Saved entries:
....
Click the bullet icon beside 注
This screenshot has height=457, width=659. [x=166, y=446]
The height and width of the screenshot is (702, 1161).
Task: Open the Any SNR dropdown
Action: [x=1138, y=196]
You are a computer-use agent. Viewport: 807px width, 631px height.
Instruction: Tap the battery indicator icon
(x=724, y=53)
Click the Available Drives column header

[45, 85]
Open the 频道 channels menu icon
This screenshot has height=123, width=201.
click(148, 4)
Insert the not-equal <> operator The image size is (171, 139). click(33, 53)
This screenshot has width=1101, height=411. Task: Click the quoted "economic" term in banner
....
### PROMPT:
Could you reproduce every one of the records above word for word, keeping each line as it appears?

### WORKED SOLUTION:
Click the bullet icon beside 注
This screenshot has height=457, width=659. [x=166, y=446]
The height and width of the screenshot is (702, 1161).
Task: Open the Any SNR dropdown
Action: [x=1138, y=196]
You are a computer-use agent. Viewport: 807px width, 631px height.
Instruction: Tap the battery indicator icon
(x=724, y=53)
Click the Available Drives column header

[45, 85]
Open the 频道 channels menu icon
This screenshot has height=123, width=201.
click(148, 4)
Insert the not-equal <> operator The image size is (171, 139). click(33, 53)
This screenshot has width=1101, height=411. Task: Click the quoted "economic" term in banner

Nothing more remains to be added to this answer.